Mendengar ancamannya yang sepertinya serius, aku langsung berdiri. Dia berpaling dariku, berjalan mendahuluiku. Sekilas aku bisa melihatnya tersenyum.

Aku berjalan cepat mengikuti langkah kakinya yang panjang. Dan tiba-tiba dia berhenti lalu berbalik ke arahku. Dan sambil menatapku dia kembali tersenyum. Ini bukan senyum Willdan yang biasanya. Sepertinya ada makna lain di balik senyumnya itu.

"Kenapa?" tanyaku refleks

Willdan diam saja.

"Ada yang ketinggalan?" tanyaku lagi.

Tapi Willdan masih diam saja. Dia cuma memandangiku. Sampai akhirnya dia menggeleng "Engga."

Aku menatapnya heran. Senyumnya semakin lebar. "Mikir apa kamu?" tanyanya kemudian.

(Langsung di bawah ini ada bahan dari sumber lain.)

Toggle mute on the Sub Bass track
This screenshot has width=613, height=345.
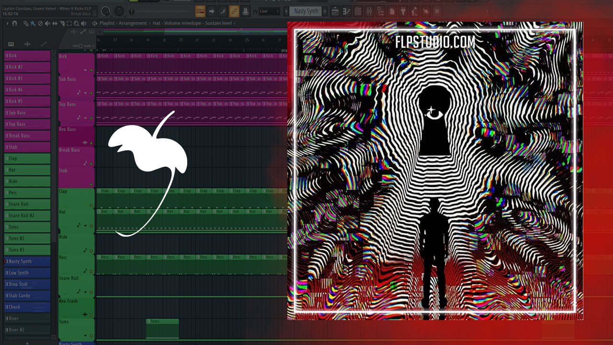point(91,93)
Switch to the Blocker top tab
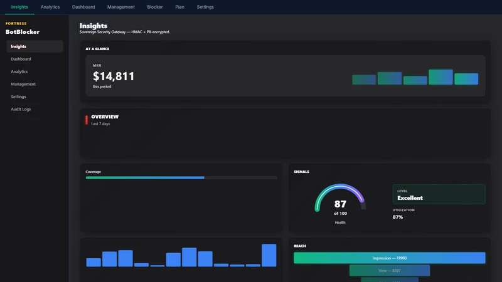502x282 pixels. pos(155,7)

"Mikir apa?" Aku makin bingung mendengar pertanyaannya.

"Ah udah lah, yuk pulang." Katanya lagi sambil menggandeng tanganku.

Aku mengikutinya sambil masih memikirkan sikap Willdan yang aneh. Kami akhirnya sampai di parkiran. Ada sebuah mobil yang sudah dipesan sedang menunggu kami. Willdan membukakan pintu untukku.

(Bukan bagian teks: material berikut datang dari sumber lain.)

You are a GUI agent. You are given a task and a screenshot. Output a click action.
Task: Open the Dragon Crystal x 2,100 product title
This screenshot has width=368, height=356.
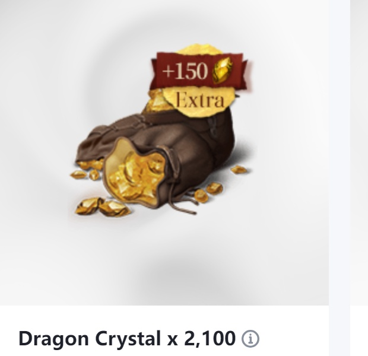pyautogui.click(x=127, y=339)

"Ke Tamansari ya?" tanya pengemudi mobil setelah Willdan masuk ke mobil.

"Iya." Willdan hanya menjawabnya singkat.

Sepuluh menit berlalu tanpa ada yang bicara sedikitpun. Jalanan macet dan aku hanya menatap keluar jendela, memandangi gedung-gedung dan banyak kendaraan lain yang berdesakan di jalan raya.

"Cha." Tiba-tiba Willdan memanggilku.

"Hm?" Aku menoleh ke arahnya.

Dia diam saja, hanya menatapku.

"Apa sih? Kebiasaan." kataku agak kesal. Aku memalingkan wajah dan kembali memandangi jalan raya.

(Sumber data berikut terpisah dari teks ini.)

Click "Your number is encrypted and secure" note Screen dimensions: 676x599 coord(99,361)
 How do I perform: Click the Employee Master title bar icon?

Willdan menyelipkan rambutku ke telinga dan aku kembali menoleh ke arahnya.

"Kenapa sih kamu?" Aku kembali mempertanyakan keanehannya hari ini yang masih berlanjut.

"Engga."

Hening. Aku kesal kalau dia mulai tidak jelas seperti ini.

"Cha." dia kembali memanggilku.

Aku diam saja, masih menatapnya.

"Kalau aku kenal kamu duluan dan kamu belum sama dia, mungkin ceritanya bakal beda." gumamnya pelan.

Kali ini aku yang mendesah. "Belum tentu. Kamu lagi kenapa sih?"

"Aku cuma lagi mikir.." Willdan berhenti sejenak sebelum kembali melanjutkan, "Mungkin aku bisa lebih bahagiain kamu dari pada dia. Kayak hari ini."

Aku cuma menatapnya. Agak kesal karena kesoktauannya yang mulai berlebihan. Kenapa dia bisa seyakin itu?



(Maaf agak lama update... selamat membaca... Salam Literasi !!! Terima kasih sudah berkunjung.. mohon dukungannya yaaa.. nantikan kelanjutannya...)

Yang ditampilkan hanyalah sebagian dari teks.